Consumer advocates expect federal regulators to finalize regulations this month that will allow the Department of Health and Human Services to review insurance companies’ rates.
The healthcare reform law gave HHS new powers to review “unreasonable” rate hikes, though it cannot stop increases from taking effect. Carmen Balber, Washington director for the advocacy group Consumer Watchdog, said HHS has indicated that it’s planning to release final rules on rate review before the end of the month.
The group is trying to build support for a bill, sponsored by Sen. Dianne Feinstein (D-Calif.) and Rep. Jan Schakowsky (D-Ill.), that would allow the federal government to block rate hikes from taking effect in states that do not have that authority.
Feinstein acknowledged at a press conference Wednesday that "it’s enormously difficult to get traction" in Congress for federal rate review.

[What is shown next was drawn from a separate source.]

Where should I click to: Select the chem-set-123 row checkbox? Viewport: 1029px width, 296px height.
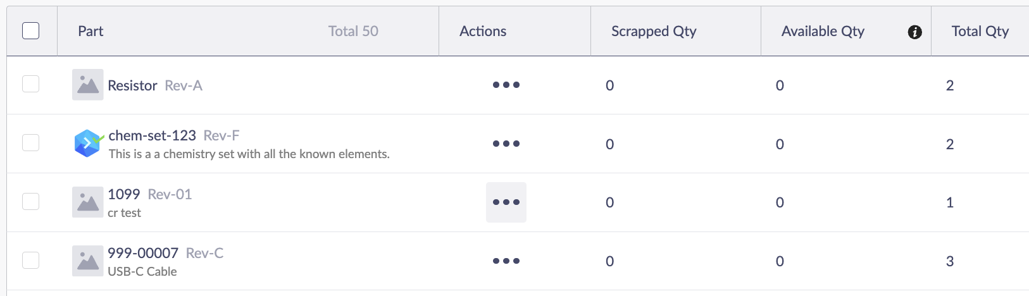[x=30, y=142]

But major premium increases in California demonstrate the need for her bill, she said.
The insurance industry says rate review legislation wrongly targets health plans when the rising cost of healthcare services is the real driver behind premium increases.
"It is important to avoid an arbitrary and subjective rate review process that can easily become politicized," America’s Health Insurance Plans said in a statement. "Artificially capping premiums while allowing medical costs to continue to soar will destabilize the market and put at risk the coverage that families and employers rely on today."
But the healthcare law might not work without rate approval authority, Consumer Watchdog founder Harvey Rosenfield said. He pointed to the section of the law that requires insurers to spend 80 to 85 percent of their revenues on medical costs. Because the policy limits the percentage of revenues that can go toward profits, he said, insurers focused on their bottom line won't be as eager to control their spending on medical costs.
The policy, he said, "creates a perverse incentive that only regulation of premiums can unwind."